Some Final Words on Professional Indemnity vs Public Liability Insurance
So which insurance is right for you?
If you’re in business, it’s important to understand professional indemnity vs public liability insurance.
Your local Phoenix Broker can work with you to ensure you have the right cover in place for your business. They will assist in determining whether you need professional indemnity vs public liability insurance, or a combination of both.
Whatever business you’re in, if there is a liability issue or a claim made against you, your insurance company handles the entire legal process for you. So, in the case of professional indemnity vs public liability insurance, you’ll be able to get on with your core business should the worst happen.

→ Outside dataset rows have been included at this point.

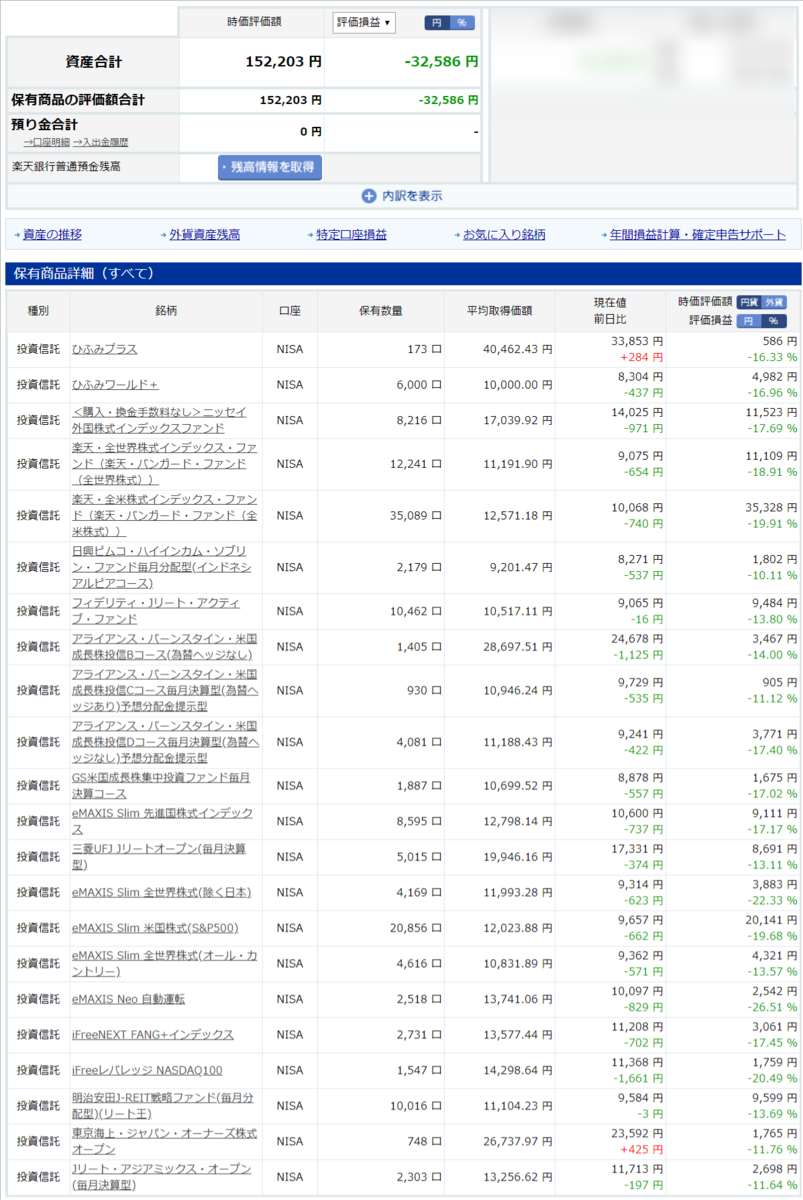Screen dimensions: 803x1200
Task: Click the arrow icon beside お気に入り銘柄
Action: (455, 232)
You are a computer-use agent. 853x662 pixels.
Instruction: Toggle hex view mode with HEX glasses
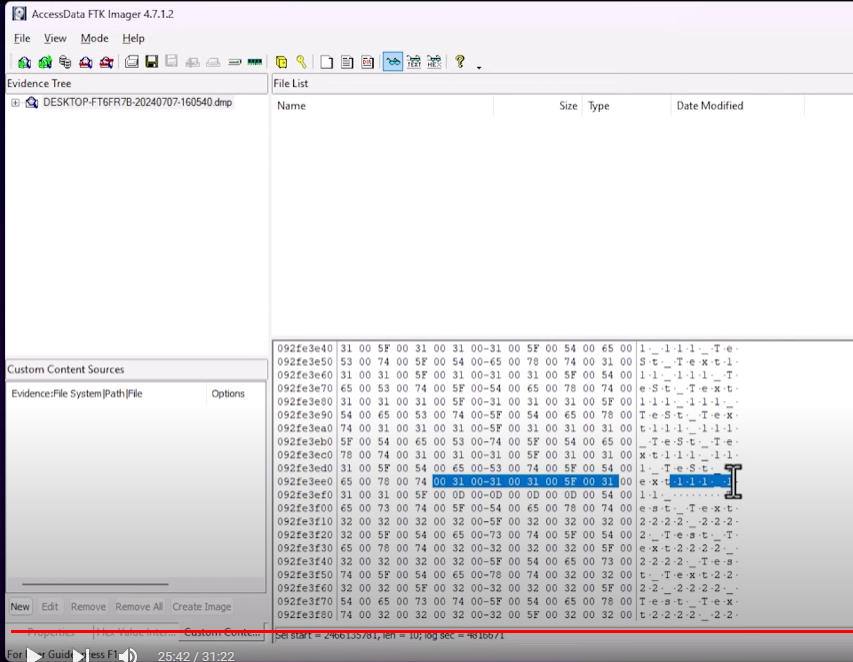pos(434,62)
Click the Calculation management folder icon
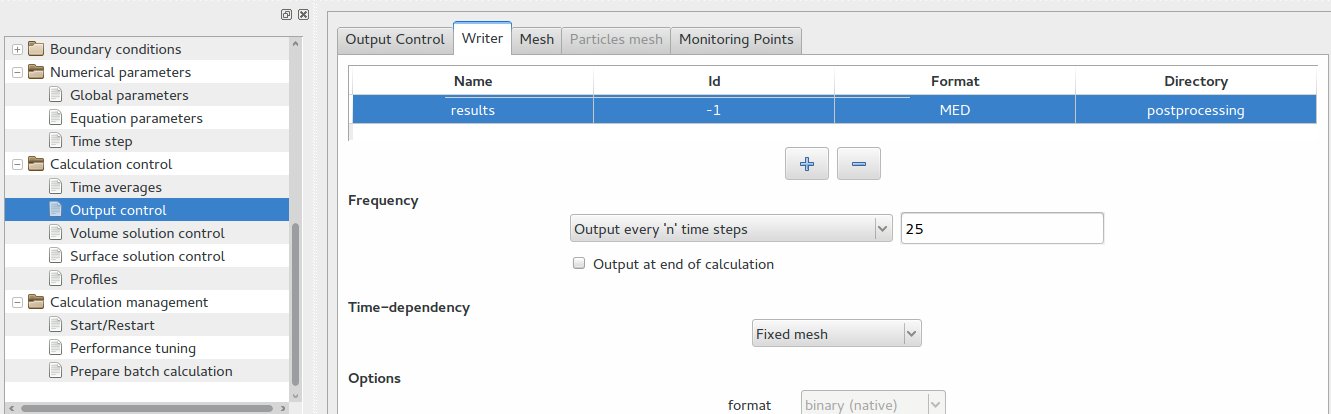Viewport: 1331px width, 414px height. click(36, 302)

Professional Indemnity vs Public Liability Insurance Costs
Frequently Asked Questions
Premiums for professional indemnity insurance are calculated according to your profession, as some professions are much higher risk than others. Just like any other insurance policy, there are several factors that go into the cost of the policy, not just the amount of cover or limit of indemnity required.
The size of a business, it’s turnover and its professional activities are crucial parts of any calculation for professional indemnity insurance, along with any claims that have already been made. Generally speaking, the greater the exposure to a potential claim, the more cost will be involved in the purchase of professional indemnity insurance.
How much cover you need will depend on what other companies or entities you work with. For example, if you are dealing with schools and government agencies, or if you are doing work in major shopping complexes or large commercial buildings, your contract may stipulate a minimum cover amount. Alternatively, your licensing authority may have set minimum cover amounts for different business types.
If a minimum amount has not been set out, you will need to decide on the cover amount. As a rule of thumb, the more your business deals with the general public, the higher the amount of cover that should be considered.